_SET EXERCISE A_
Using the shale passage, answer each question on its own line:
(i) Between which years were benchmark interest rates generally low?
(ii) How many oil wells were in operation in the United States in 2008?
(iii) In what year did FTSI open its corporate technology center in Houston?
_SET EXERCISE B_
Decide whether each statement agrees with the shale passage. Answer yes or no, and quote the words that settle it.
(i) The abundant debt capital of the shale boom came from a deliberate policy choice.
(ii) Investment since 2016 has generally been in decline.
(iii) By 2015 the United States had more than 1,500 oil wells in operation.
------ TEXT SECTION
This kind of growth and scale was primarily funded through debt, a fact exposed through waves of bankruptcies that followed multiple crashes in the price of oil. At a time when industry has the capacity to grow quickly, debt capital can be especially attractive, and from 2009 to 2012, benchmark interest rates were generally low and corporate credit risk premiums in the energy sector were generally falling [charts].
Abundant and affordable debt capital in the shale boom was not the product of a conscious policy choice. But the serendipitous occurrence likely sped up the timeline for onshore US shale production to reach maturity. And now, although investment since 2016 has generally been in decline, it has not come at the expense of production or productivity. And as we argue throughout this piece, the growth of investment over the 2009-2012 period helped to unlock productivity gains in the present and future. Having reached critical mass to allow for experiential learnings to take place, industry is proving to be better positioned to translate those learnings into both greater financial efficiency and greater resource efficiency (See Note 4).
Should the serendipity of low financing costs not be available to other leading-edge industries primed for growth, active fiscal policy efforts may be worth considering to accelerate investment and technological advancement.
Investment supported an ecosystem of entrepreneurs and suppliers, not just additional wells
The considerable debt (and equity) that shale producers issued during the growth phase is staggering. Of course, much of these proceeds were used to invest in additional wells, particularly between 2008 and 2015. In 2008, there were fewer than 500 oil wells in operation in the United States, and by 2015, that number had increased to more than 1,500.
This capital investment also funded a growing ecosystem of parts suppliers and machinery manufacturers specifically designed to improve the output of shale wells as the industry matured. As one industry source wrote in 2014:
“As the US unconventional market continues to grow, with operators ramping up activity in newly discovered plays, service companies have followed suit with ongoing research and development efforts. In 2013, FTSI opened a corporate technology center in Houston to focus on developing more effective fracture designs, new fluids, proppant transport systems and customized solutions for specific reservoir requirements in the US unconventional market. ‘We now understand that a lot of hydrocarbons are being left behind, so we’re developing tools and methodologies to improve recovery,’ Mr Holms, Technical Advisor for the company, said.”
------------
------ AVAILABLE DATA
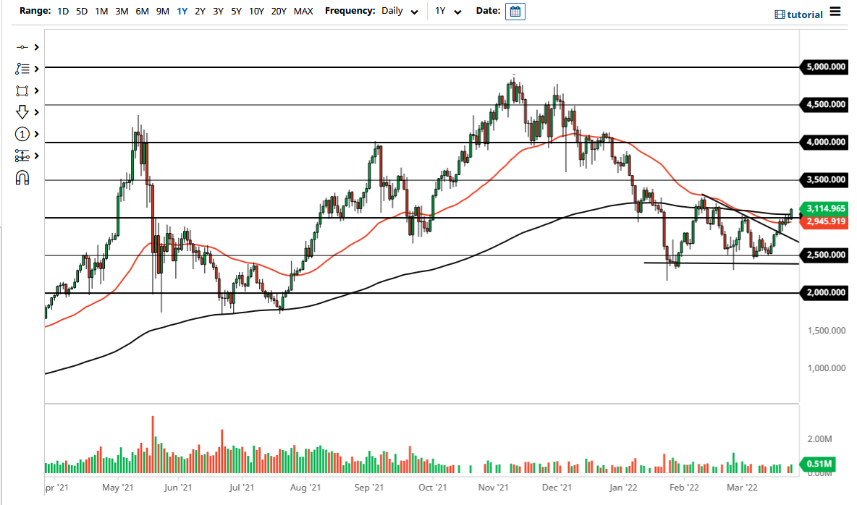Select the 1Y range option
This screenshot has width=857, height=505.
click(182, 12)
------------
_EXERCISE ANSWER A_
(i) From 2009 to 2012
(ii) Fewer than 500
(iii) 2013

_EXERCISE ANSWER B_
(i) No: "Abundant and affordable debt capital in the shale boom was not the product of a conscious policy choice."
(ii) Yes: "although investment since 2016 has generally been in decline"
(iii) Yes: "by 2015, that number had increased to more than 1,500."